Housing shouldn't be an investment asset, especially in a for profit system, or you'll just make BlackRock again.

[–] TronBronson@lemmy.world 0 points 1 month ago (1 children)

It shouldn't be an investment asset.

Homebuilding is still a business though. You still need someone to risk their money, assemble the materials and crew, complete the project and find a buyer for it.

If there's no demand for a product no one will build it. There's always going to be demand for a mythical product that can't be built. Like cheap housing.

I just spent $2,000 on a handful of wood, shingles, and siding to patch my house up. like 1/10th of a single wide trailer. That's just the materials i'll be providing the labor which would normally cost $30-$60 hour.

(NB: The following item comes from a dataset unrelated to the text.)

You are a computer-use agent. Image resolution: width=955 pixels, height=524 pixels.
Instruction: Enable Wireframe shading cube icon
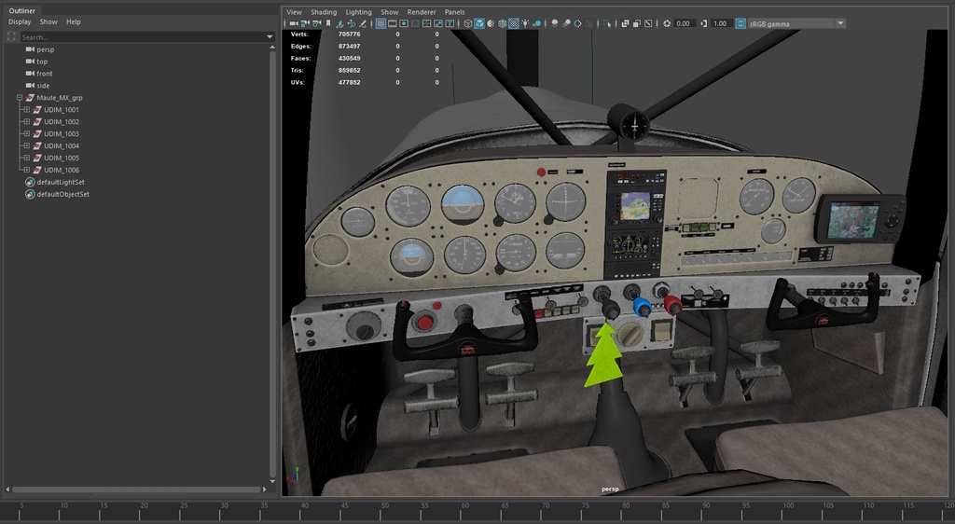pos(467,23)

So it shouldn't be an investment asset, someone still has to invest in it being built, so that a homeowner may live there.

[–] Mustakrakish@lemmy.world 2 points 1 month ago (1 children)

Is that sort of thing not exactly what our taxes should be paying for?

[–] TronBronson@lemmy.world 1 points 1 month ago

Ya in an ideal world. Currently the system runs by me fixing up a house and losing $50,000 of my hard earned money so a young family can get a cheap house. I'd preferred if the government compensated me for my contribution to the housing crisis?